▸ **WORK TO BE COMPLETED**
The response must consist of the lines below from the one with "Expand the left side panel arrow" through the one with "Image resolution: width=800", exactly as they appear and with both ends kept.
Start of RECORDS TO USE
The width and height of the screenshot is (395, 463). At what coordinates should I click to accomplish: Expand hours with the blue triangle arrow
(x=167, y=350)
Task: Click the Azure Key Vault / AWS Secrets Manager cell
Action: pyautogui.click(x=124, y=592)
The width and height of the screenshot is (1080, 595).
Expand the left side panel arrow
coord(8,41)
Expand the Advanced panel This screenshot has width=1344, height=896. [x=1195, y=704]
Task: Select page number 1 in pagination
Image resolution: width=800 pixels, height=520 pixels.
End of RECORDS TO USE
Start of RECORDS TO USE
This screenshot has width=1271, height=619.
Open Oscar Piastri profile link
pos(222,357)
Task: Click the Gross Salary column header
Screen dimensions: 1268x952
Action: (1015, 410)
End of RECORDS TO USE
Start of RECORDS TO USE
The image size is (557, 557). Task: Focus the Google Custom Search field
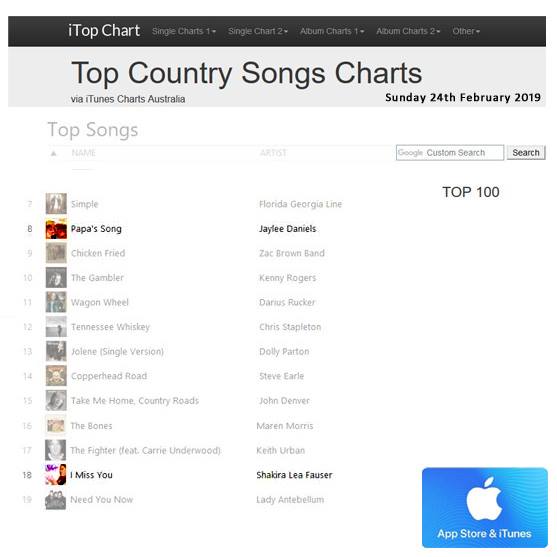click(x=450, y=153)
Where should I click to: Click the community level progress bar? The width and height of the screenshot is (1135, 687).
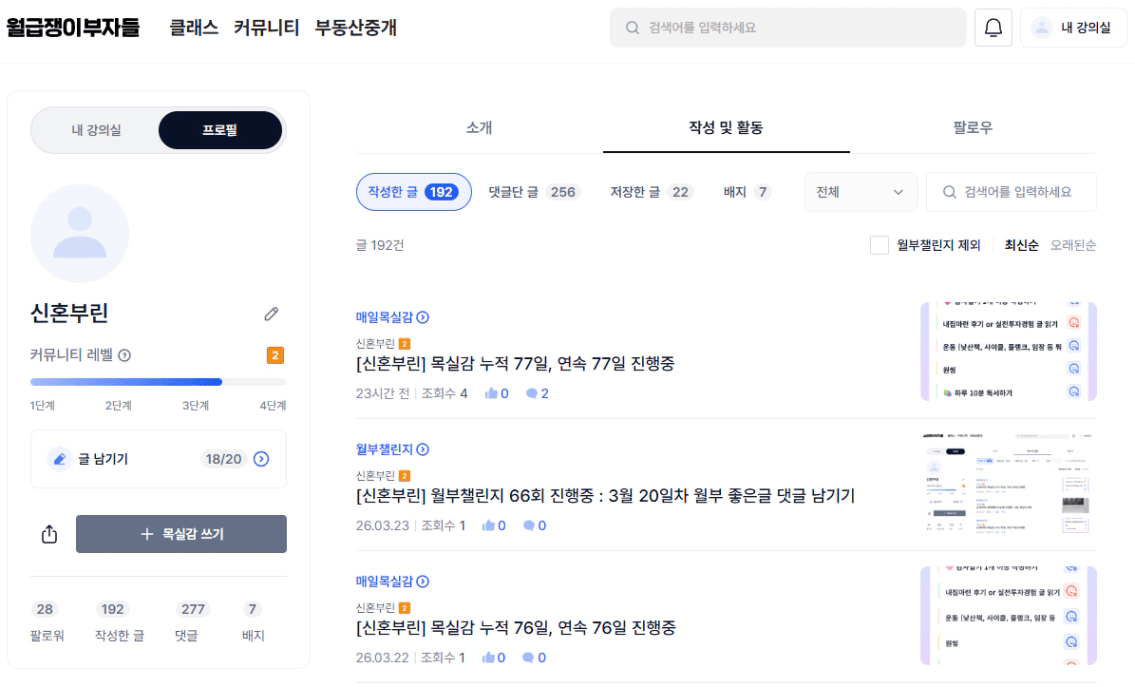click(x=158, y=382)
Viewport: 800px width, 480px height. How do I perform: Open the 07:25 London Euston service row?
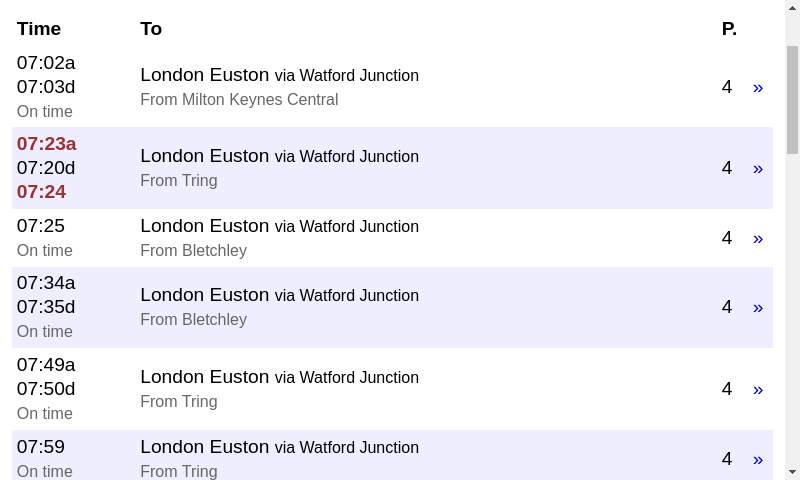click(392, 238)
End of RECORDS TO USE
▸ **SOLUTION**
Expand the left side panel arrow
coord(8,41)
Expand the Advanced panel This screenshot has width=1344, height=896. [x=1195, y=704]
Task: Select page number 1 in pagination
Image resolution: width=800 pixels, height=520 pixels.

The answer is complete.